Holocaust Memorial Center for the Jews of Macedonia

We had the privilege to visit the Holocaust Memorial Center in Skopje, Macedonia. It is a memorial to the 7,148 Jews from North Macedonia and the history of the Jewish people in the Balkans.  The Memorial Center is located in the Jewish Quarter of Skopje, which was the center of Jewish life in this city until the deportation of the Jewish population.

All of the Jewish people of the capital city of Skopje were rounded up and taken in train cars to Treblinka concentration [death] camp on March 23-25, 1943. We visited the museum on March 24, 2023, exactly 80 years after the events occurred. It was very sobering and each one in our group was silent as we each contemplated the events we were just learning about.

One of the train cars used to transport the Jewish people to their deaths.
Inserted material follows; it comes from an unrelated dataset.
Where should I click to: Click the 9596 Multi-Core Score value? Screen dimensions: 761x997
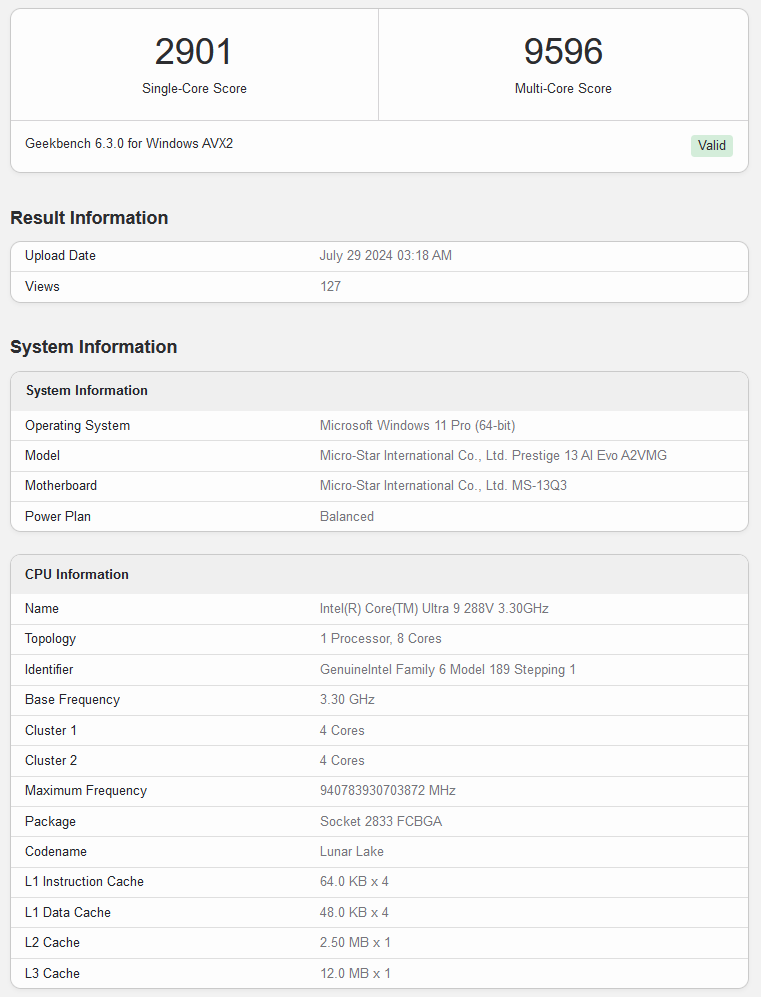pyautogui.click(x=563, y=52)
Among the 7,215 people who were detained in warehouses before being transported to the Treblinka extermination camp were:

  • 539 children less than 3 years old,
  • 602 children age 3 to 10 years
  • 1172 children age 10 to 16 years
  • 865 people over 60 years old
  • 250 seriously ill persons (who were tied to their beds)
  • 4 pregnant women who gave birth while in the detention camp.
  • 4 people who had died upon arrival in the camp.
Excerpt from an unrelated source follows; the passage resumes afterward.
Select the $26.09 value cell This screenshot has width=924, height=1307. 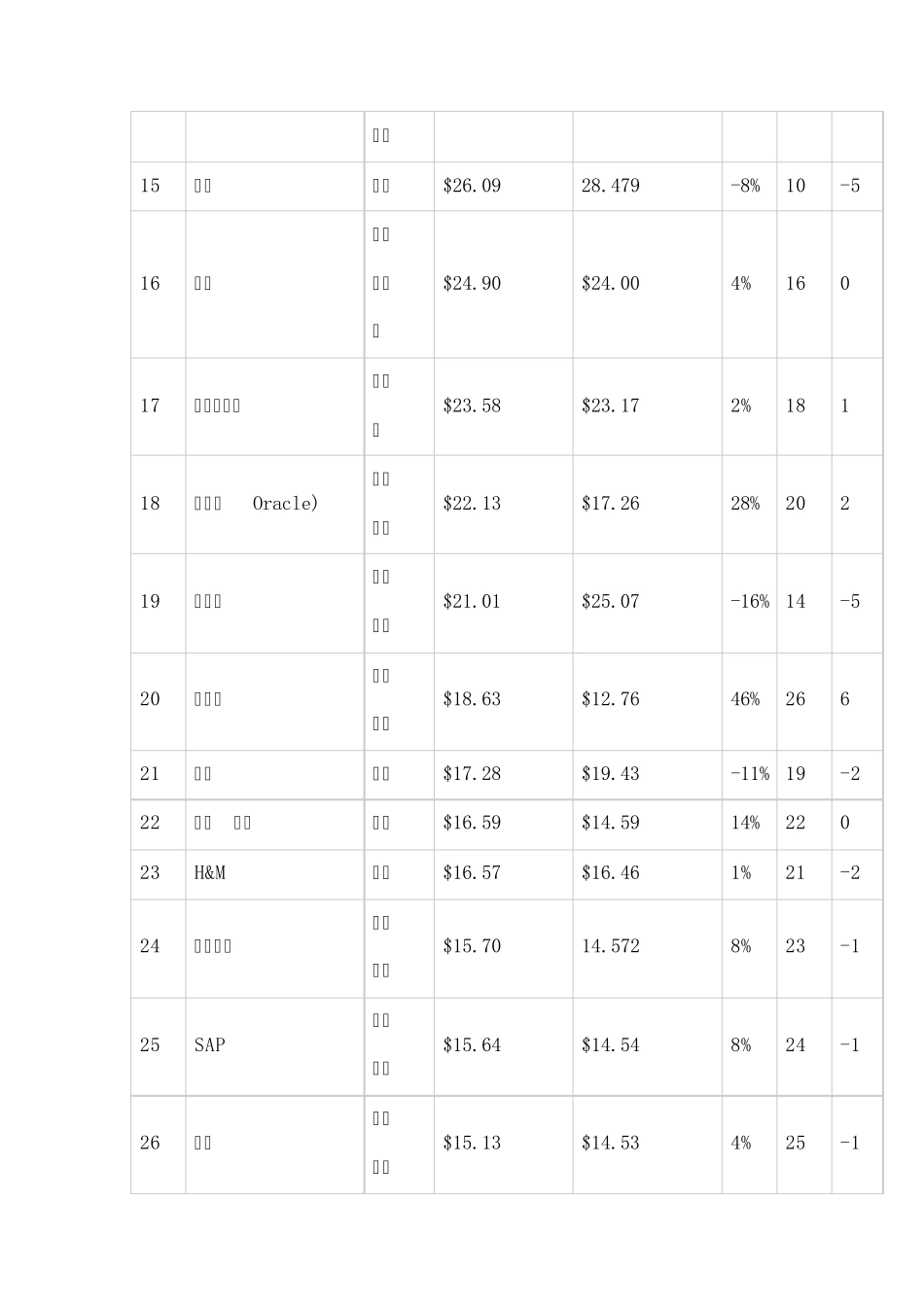(472, 186)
At the entrance to the museum, there are photos of some of the victims. One then enters a room where there are names engraved on stone rollers. There are 3 of these rolls, like the one pictured above.
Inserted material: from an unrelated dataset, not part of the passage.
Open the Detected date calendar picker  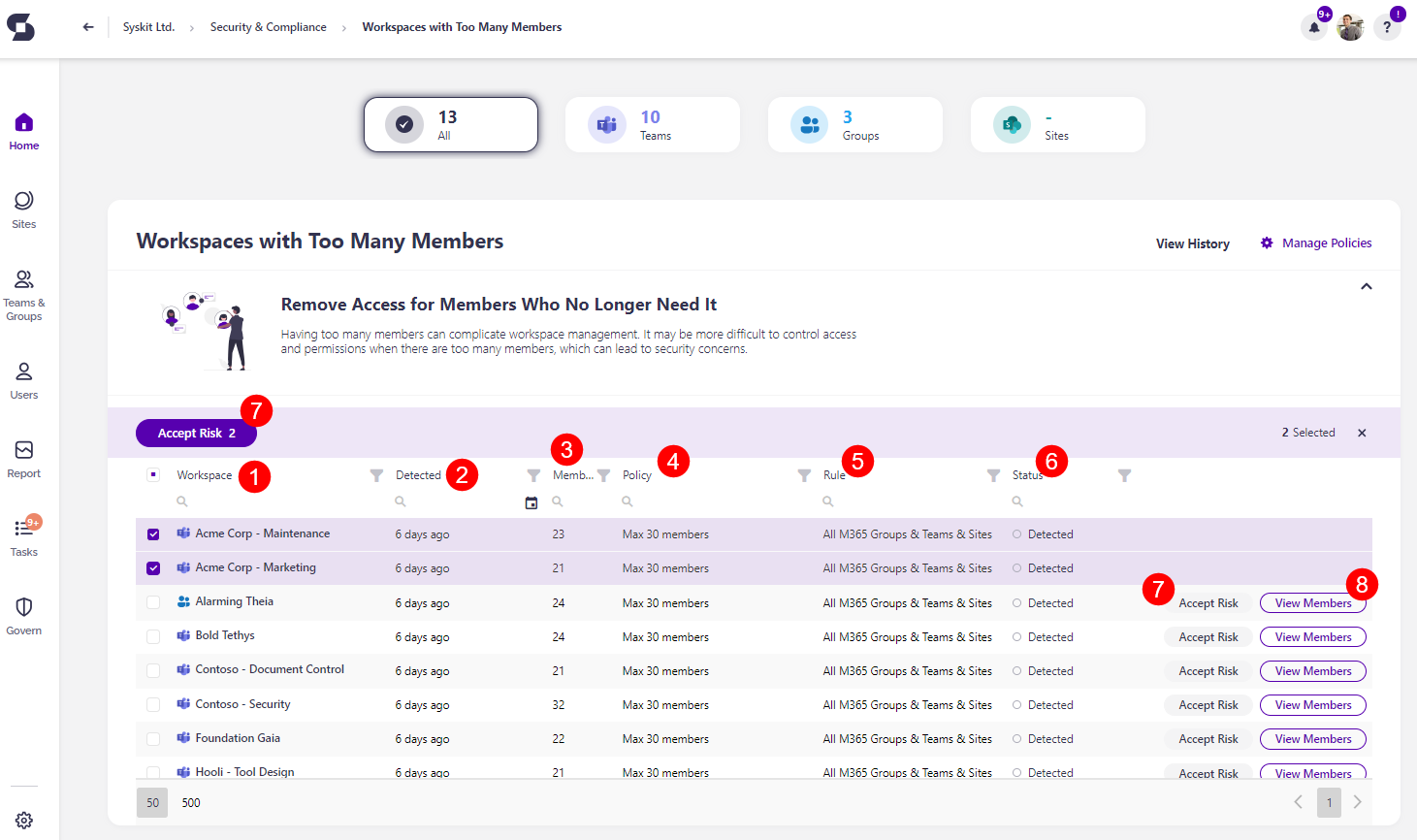[531, 502]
You then proceed upstairs to learn about the history of the Jewish people. There is much information about the Jews of the Balkans, the Golden Age of Judaism in Spain, as well as during the Ottoman Empire and the Ladino. The Jewish people of the Balkans established a unique culture based on a common Language. Ladino manifested the three cultural and linguistic heritages of the Jewish community: Hebrew, Spanish and the languages of the Ottoman Empire. Ladino was spoken by Balkan Jews at home and by the Jewish people across the Ottoman Empire.

As in many European countries whose Jewish populations were annihilated, the communities in Macedonia had to wrestle with a paradox of the post-Holocaust world. “The absence of presence and the presence of absence. ” These are not my words, but those from the museum. To see the businesses and homes which were once full of life of Jewish people now either lay empty or were taken over [stolen] by others. Facing continued anti-semitism after the war, or just a knowledge or returning to nothing, many Jewish people of this area immigrated to Israel. This safe haven allowed many Jewish people the ability to start over in peace.

We were very grateful to be able to visit this museum and to learn about the experiences and fate of the Jewish people of Macedonia. They were truly a treasure that was lost.

4 thoughts on “Holocaust Memorial Center for the Jews of Macedonia”

  1. my mind refuses to accept such Satanic actions against a people can be even thought of never mind executed! The days when Humanity stood still and Satan reigned!

    with tears and a heartache Ingrid

  2. Yo asiste al memorial en Washington DC, sea donde estén los museos recordatorios al holocausto Judío fue una obra del diablo, no hubo misericordia por nadie, todos fueron asesinados solo por ser Judios. Nuestro Señor Jesús hará un juicio con justicia verdadera contra esos ASESINOS sin conciencia ni hemos a Dios.

  3. Chukwuma Maurice

    With all these agonizing pain, we still have hope. Looking forward to the time when the Prince of this wickedness will be chained and all his allies facing judgement of God. Be courageous to the end brethren.